One of my favorite things about farmers’ markets is that each table is typically staffed by somebody from the farm, who works at the crops nearly every day. They’ll be able to tell you exactly how the mustard greens crop is shaping up, or whether they think the raspberry harvest will last into next week’s market. Over time you get to know them and they get to know you—and suddenly you’ve got a genuine connection to your food supply. These people also tend to be some of the nicest folks you’ll ever meet. When I lived in Berkeley I used to love hitting the farmers’ market there; I’d always have a little chat with this older grape farmer who showed up in a beat-up red 1950s Ford pickup truck. The guy looked a bit like Santa but he’d have these stories of how he used to race motorcycles. He’d always come with at least five different varieties of grapes, all hand-picked by him that morning; how could buying grapes at a supermarket compare?

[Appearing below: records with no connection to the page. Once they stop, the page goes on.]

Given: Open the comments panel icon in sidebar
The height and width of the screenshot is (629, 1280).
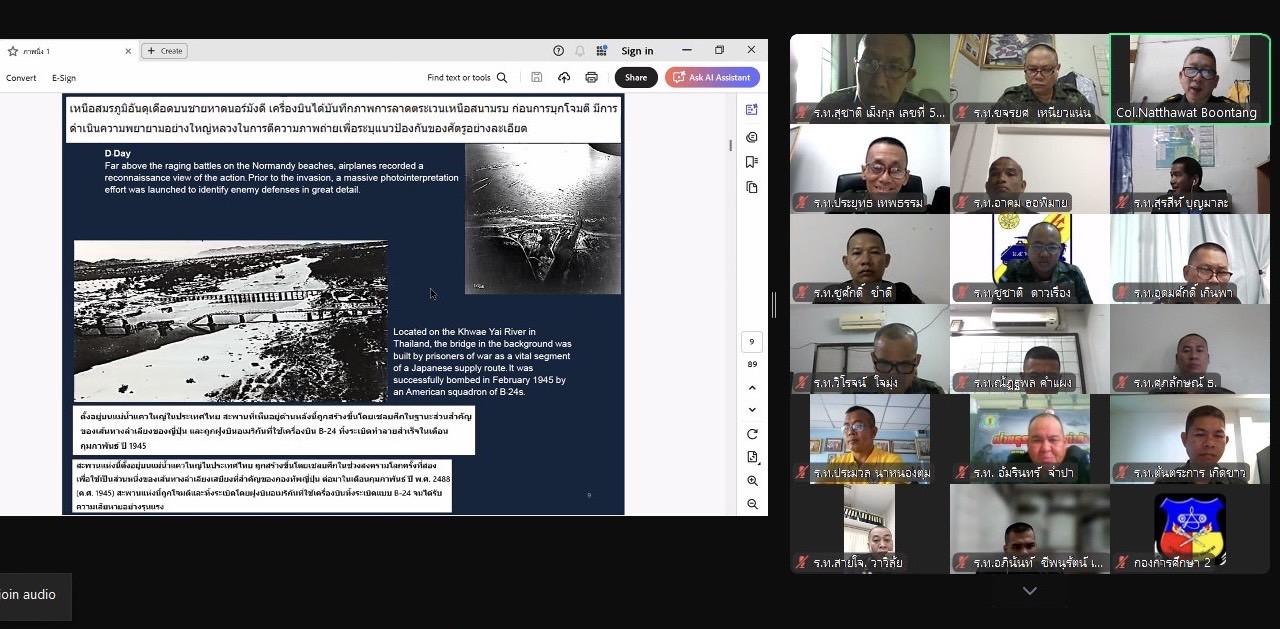Looking at the screenshot, I should [752, 137].
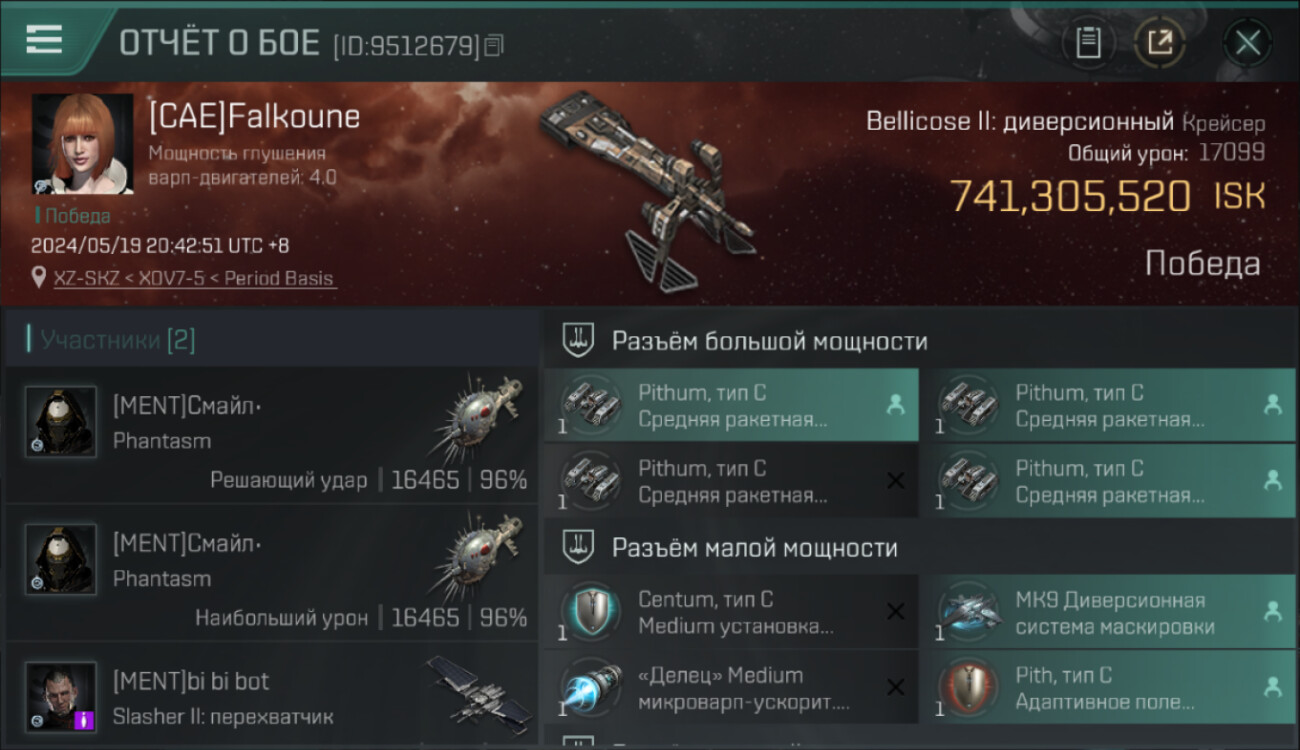Collapse the Разъём малой мощности section
This screenshot has height=750, width=1300.
coord(920,548)
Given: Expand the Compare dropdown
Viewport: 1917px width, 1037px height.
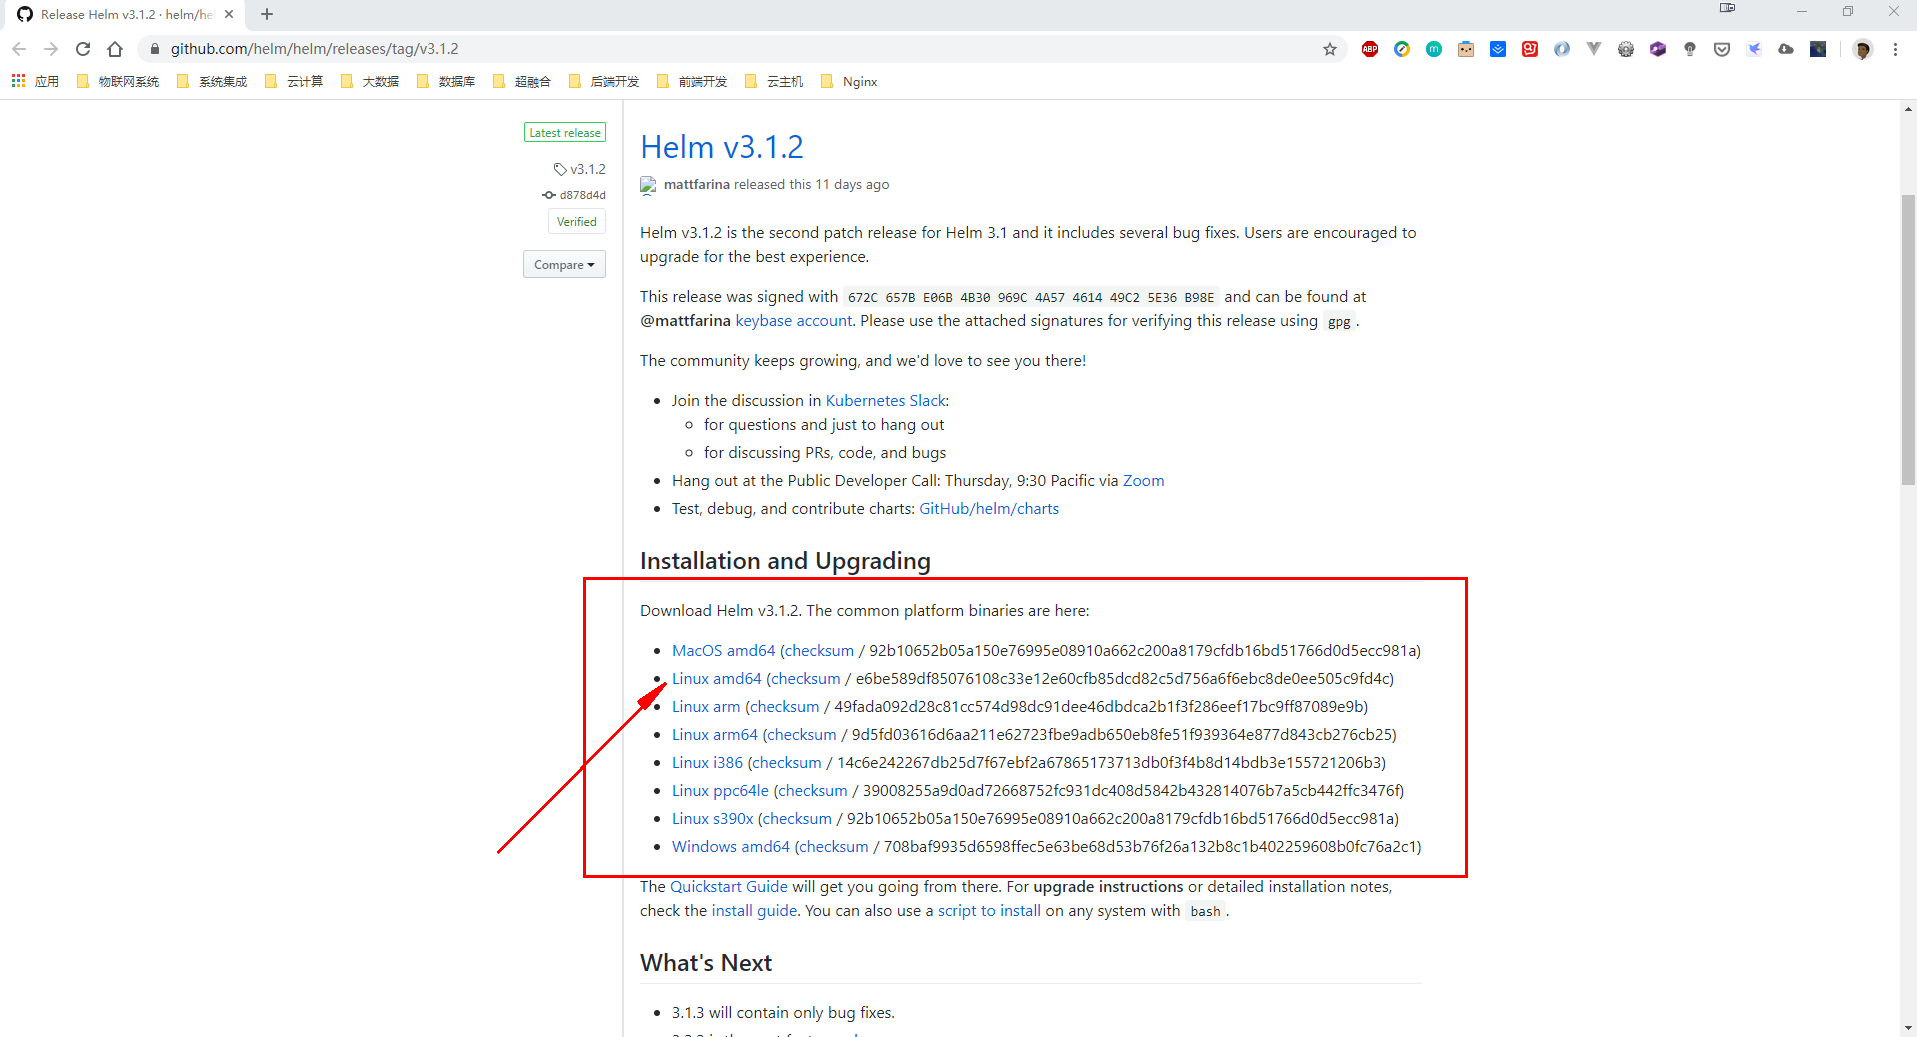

And let’s not forget the prepared vegan food that is often available at these markets. Some of the best food I’ve ever eaten has come from farmers’ markets stalls: a fantastic macrobiotic platter in central New York, incredible Middle Eastern food at the Hollywood farmers’ market, and tandoori-baked flatbread in Santa Cruz. Not every farmers’ market offers food like this, but it’s surprising how many vegan-friendly food businesses manage to get stalls at their local markets. I often convince myself that I’m going to the farmers’ market to buy my kale and potatoes for the week, but I suspect the real reason I’m going is because I’m Jonesing for some of those fresh-from-the-deep-fryer corn fritters I can’t get anyplace else.

I hope this brief chapter conveys the mellow vibe that descends on every farmers’ market. Yeah, you’re typically in a bit of a crowd, but it’s a relaxed and happy crowd, buying fantastic stuff that’s overwhelmingly vegan. How could you not be happy too?

There is also a close cousin of a farmers’ market known as a CSA, which stands for Community Supported Agriculture. Here, you buy a share of a given farm’s output for a season, and once a week you go to a drop-off point to pick up your box of goodies. Alternately, some CSAs deliver right to your doorstep.

CSAs are wonderful because they guarantee your farmer a steady income for the season, and these arrangements can go a long way toward making a farm that’s local to you economically viable. The same website I mentioned at the start of this chapter, localharvest.org, also maintains a listing of CSAs.

It’s a lot easier to eat plenty of fruits and veggies when you’re buying the freshest, cheapest, and most local stuff available. And if you’re ever strolling through your local farmers’ market and have a UVO sighting—an Unidentified Vegetable Object—I urge you to find out what it’s called, buy it, and check your cookbooks or the Internet for a way to prepare it.

So take your time while visiting your farmers’ market. Stroll around. Enjoy the fresh air. Linger a little longer than necessary at each table, and make a point of buying those cute little peppers or those thick fragrant leeks. Life is more than taking time to smell the roses, it’s also about knocking on the watermelon to test its ripeness, and sniffing the cilantro. Short of doing your own gardening, nothing gets you closer to the moment of harvest than a visit to your local farmers’ market.